*Extracted records*.
Start of Block

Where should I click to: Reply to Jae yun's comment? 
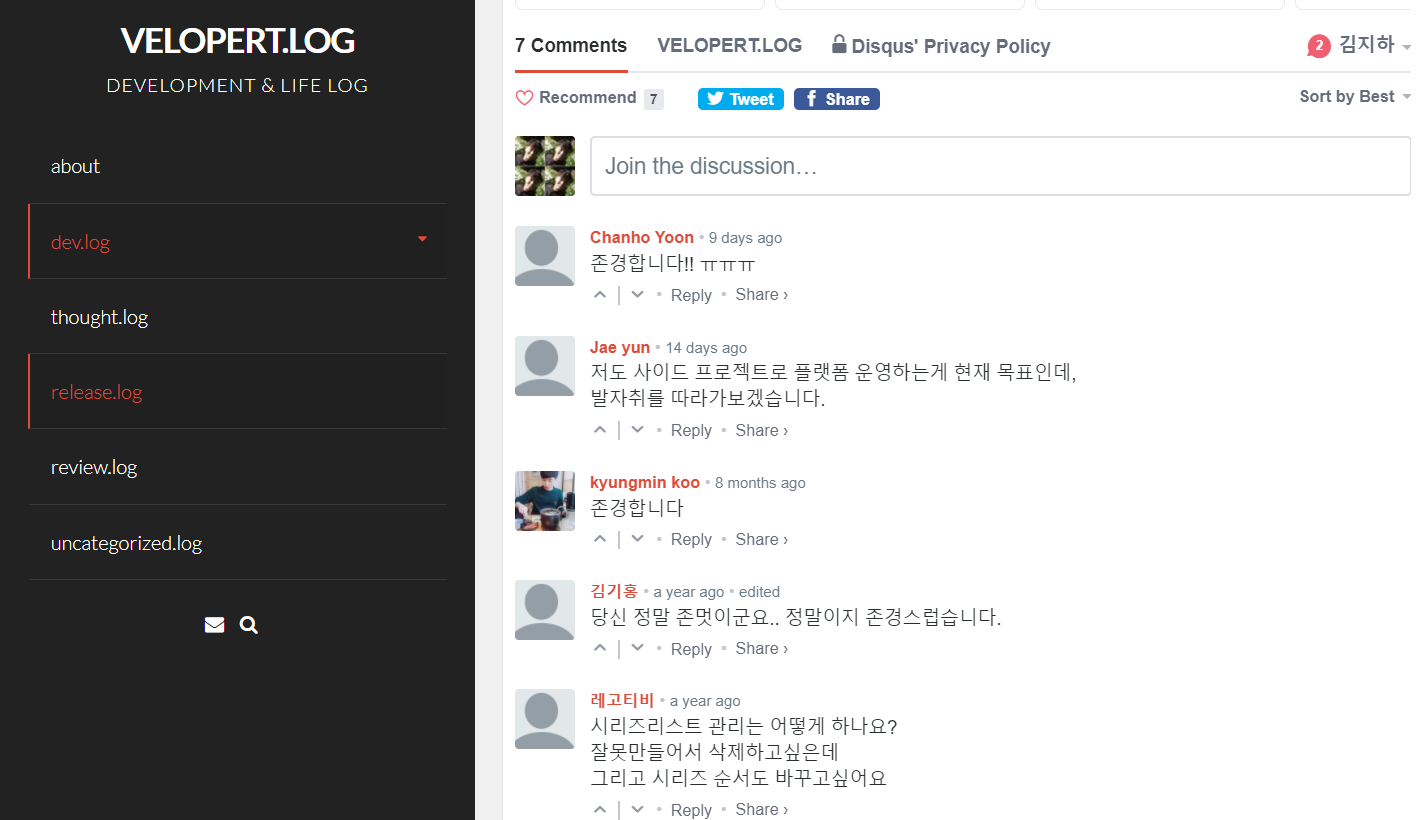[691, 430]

End of Block
Start of Block

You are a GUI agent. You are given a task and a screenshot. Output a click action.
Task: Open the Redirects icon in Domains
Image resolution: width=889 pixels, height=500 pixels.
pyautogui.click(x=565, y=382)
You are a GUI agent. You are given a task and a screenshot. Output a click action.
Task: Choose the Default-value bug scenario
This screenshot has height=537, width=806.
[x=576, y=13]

End of Block
Start of Block

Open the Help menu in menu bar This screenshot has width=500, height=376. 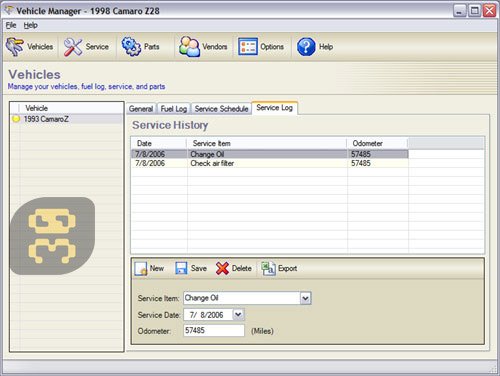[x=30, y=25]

End of Block

*Task instructions*. From the records above, copy only the lines starting with the line that holds "Image resolution: width=889" and going on through the line that holds "Task: Choose the Default-value bug scenario", exactly as written.

*Result*.
Image resolution: width=889 pixels, height=500 pixels.
pyautogui.click(x=565, y=382)
You are a GUI agent. You are given a task and a screenshot. Output a click action.
Task: Choose the Default-value bug scenario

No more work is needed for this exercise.